Cross the Pacific Ocean and land in Peru, and there you will find Buen Power working in the local communities high up in the Andes Mountains. Approximately 20 percent of all Peruvians, or 4.2 million Peruvians, live without power, especially in the Andes. Buen Power recruits teachers who typically procure second jobs to mitigate systemically low salaries and trains them to conduct educational sessions about the solar technology in the distant communities. D.light solar lamps are sold at an affordable, subsidized cost to residents, and 10 percent of the profits go to giving away the lights for free to those in dire need. Buen Power aims to bring solar lights to approximately 10,230 low-income Peruvians in the near future. D.light solar lamps will help the people of the Andes who live at altitudes where the sun sets at 6 p.m. year-round enjoy an extra four hours of productive, waking hours every day. This could lead to more output of women who weave artisanal clothing from Alpaca fibers, more study time for the children, savings gained from not having to purchase expensive batteries to power flashlights and improved air quality in the homes from no longer using kerosene lanterns for light.
In East Africa, d.light collaborates with an NGO called Solar Sister.

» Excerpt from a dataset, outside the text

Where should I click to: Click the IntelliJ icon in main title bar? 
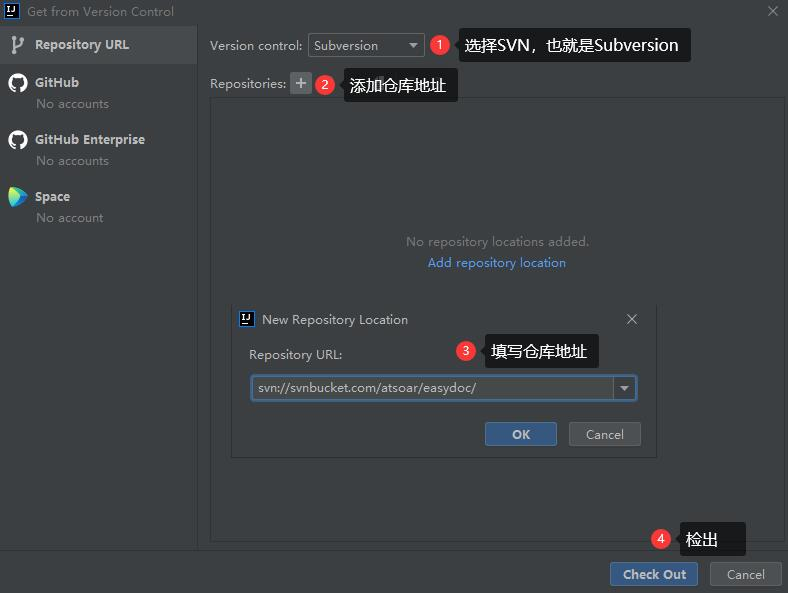coord(12,11)
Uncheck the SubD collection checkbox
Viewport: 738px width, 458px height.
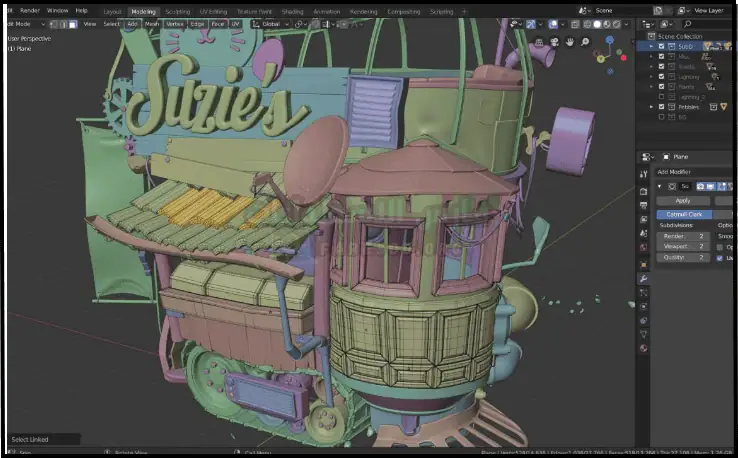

Solar Sister is a deliberately woman-centered direct sales network of 3,000 Solar Sister Entrepreneurs. Its aim is to sell 315,000 solar lights and mobile phone chargers in the coming years across Uganda, Tanzania and South Sudan, where there is no light source after dark beyond firewood and burning grass. To date, over 84,000 people in the hard-to-reach areas have benefited from d.light’s solar power products. Solar Sister Entrepreneurs have been able to double their household income, of which 90 percent are reinvested back into her family. Additionally, in Uganda, the problem of high upfront cost of purchasing a solar lamp for the base of the pyramid customer is being addressed with a flexible, pay-as-you-go finance model. A typical consumer can pay off the device in less than one year with the added bonus of being able to use the product while paying it off. Overall, the benefits of solar lamp usage have led to a 30 percent reduction in household expenses towards expensive kerosene. Furthermore, children get three hours more study time every day.
Globally, 2.3 billion people live without electricity. Socially-minded businesses who wish to serve these customers realize that selling their products via retail will only work when the product becomes widely known and trusted. Therefore, marketing and education is essential to generate future sales with the base of the pyramid. D.light has found innovative ways to distribute its socially and environmentally beneficial solar products to people suffering from energy poverty. And it is reaching more at an exponential rate. D.light is growing at the rate of one million users per month. It stands a pretty good chance of reaching its goal of empowering the lives of 100 million by 2020.